An entrepreneur is a person while entrepreneurship is the process of its actual working.
Entrepreneurship is a human activity which plays a major role in economic development; its history is as old as human history as it indicates to the spirit of enterprise.
Such a spirit transform the man “from a nomad to a cattle rearer, to a settled agriculturist, to a trader and an industrialist” (Murthy, N. (1989a) Entrepreneurship in Small Towns, in Samuddin (ed) Entrepreneurship Development in India, Mittal Publication, Delhi Pp4.)
The word “entrepreneur” originates from a 13th century French verb, entreprendre, meaning “to do something” or “to undertake.”
By the 16th century, the noun form, entrepreneur, was being used to refer to someone who undertakes a business venture.
The first academic use of the word by an economist was likely in 1730 by Richard Cantillon, who identified the willingness to bear the personal financial risk of a business venture as the defining characteristic of an entrepreneur.
In the early 1800s, economists Jean-Baptiste Say and John Stuart Mill further popularised the academic usage of the word “entrepreneur.”
Say stressed the role of the entrepreneur in creating value by moving resources out of less productive areas and into more productive ones.
Mill used the term “entrepreneur” in his popular 1848 book, Principles of Political Economy, to refer to a person who assumes both the risk and the management of a business.
In this manner, Mill provided a clearer distinction than Cantillon between an entrepreneur and other business owners (such as shareholders of a corporation) who assume financial risk but do not actively participate in the day-to-day operations or management of the firm.

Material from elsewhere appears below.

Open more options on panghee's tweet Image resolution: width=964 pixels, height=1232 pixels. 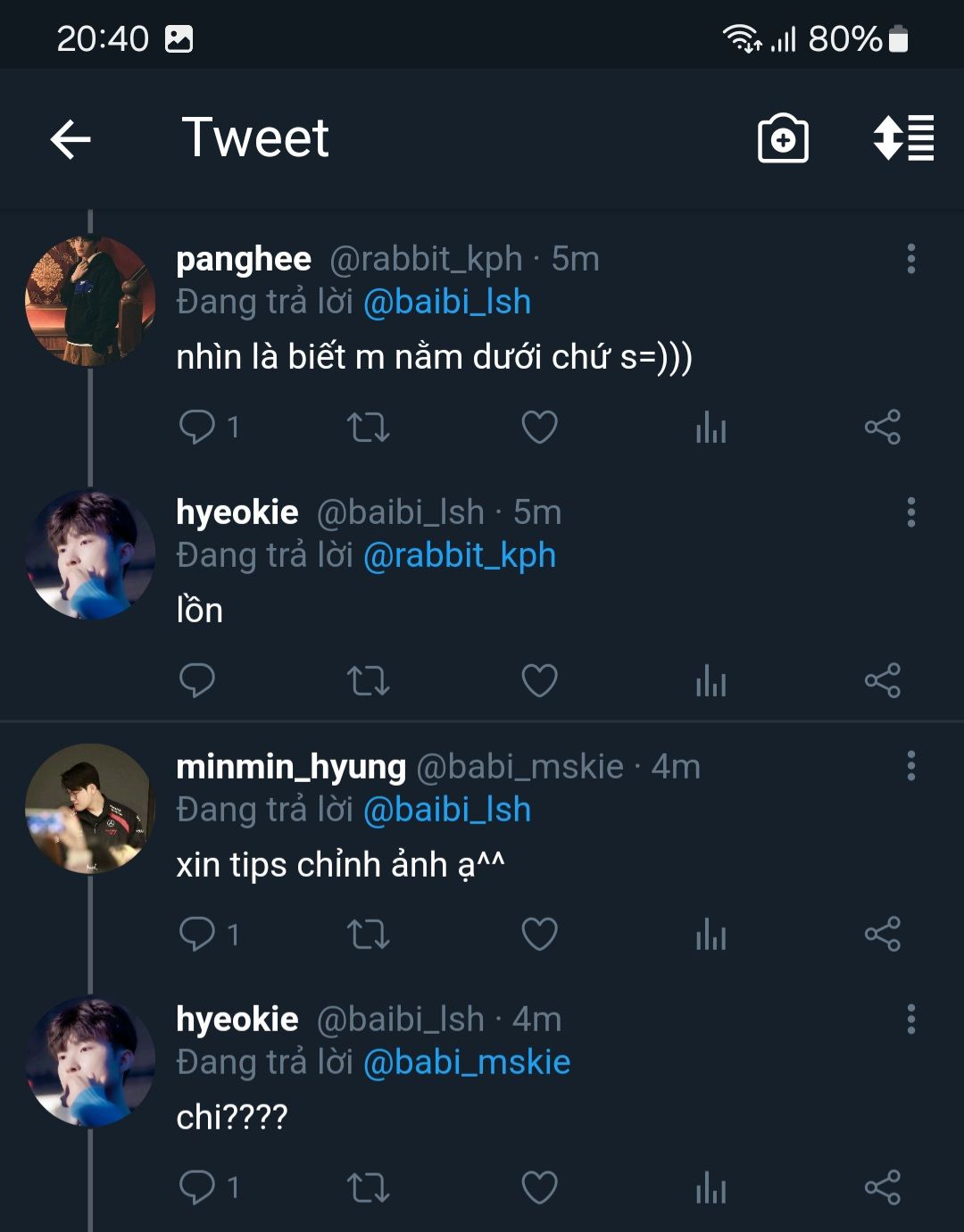[910, 259]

Entrepreneurs as change agents

In the 20th century, economist Joseph Schumpeter (1883-1950) focused on how the entrepreneur’s drive for innovation and improvement creates upheaval and change.
Schumpeter viewed entrepreneurship as a force of “creative destruction.”
The entrepreneur carries out “new combinations,” thereby helping render old industries obsolete. Established ways of doing business are destroyed by the creation of new and better ways to do them.
Business expert, Peter Drucker (1909-2005), took this idea further, describing the entrepreneur as someone who actually searches for change, responds to it, and exploits change as an opportunity.
A quick look at changes in communications – from typewriters to personal
computers to the Internet – illustrates these ideas.
Examples include Bill Gates, who as an undergraduate at Harvard developed BASIC (a computer programme) for the first microcomputer and went on to help found Microsoft in 1975.
During the 1980s, IBM contracted with Gates to provide the operating system for its computers, a system known as MS-DOS. Gates procured the software from another firm.
Microsoft’s Office and Windows operating software now run on about 90 per cent of the world’s computers.
By making software that increases human productivity, Gates expanded our ability to generate output (and income), resulting in a higher standard of living for all.
Sam Walton, the founder of Wal-Mart, was another entrepreneur who touched millions of lives in a positive way.
His innovations in distribution warehouse centres and inventory control allowed Wal-Mart to grow, in less than 30 years, from a single store in Arkansas to the largest retail chain in the United States.
Shoppers benefit from the low prices and convenient locations that Walton’s Wal-Marts provide.
Along with other entrepreneurs such as Ted Turner (CNN), Henry Ford (Ford automobiles), and Ray Kroc (McDonalds),, Walton significantly improved the everyday life of billions of people all over the world.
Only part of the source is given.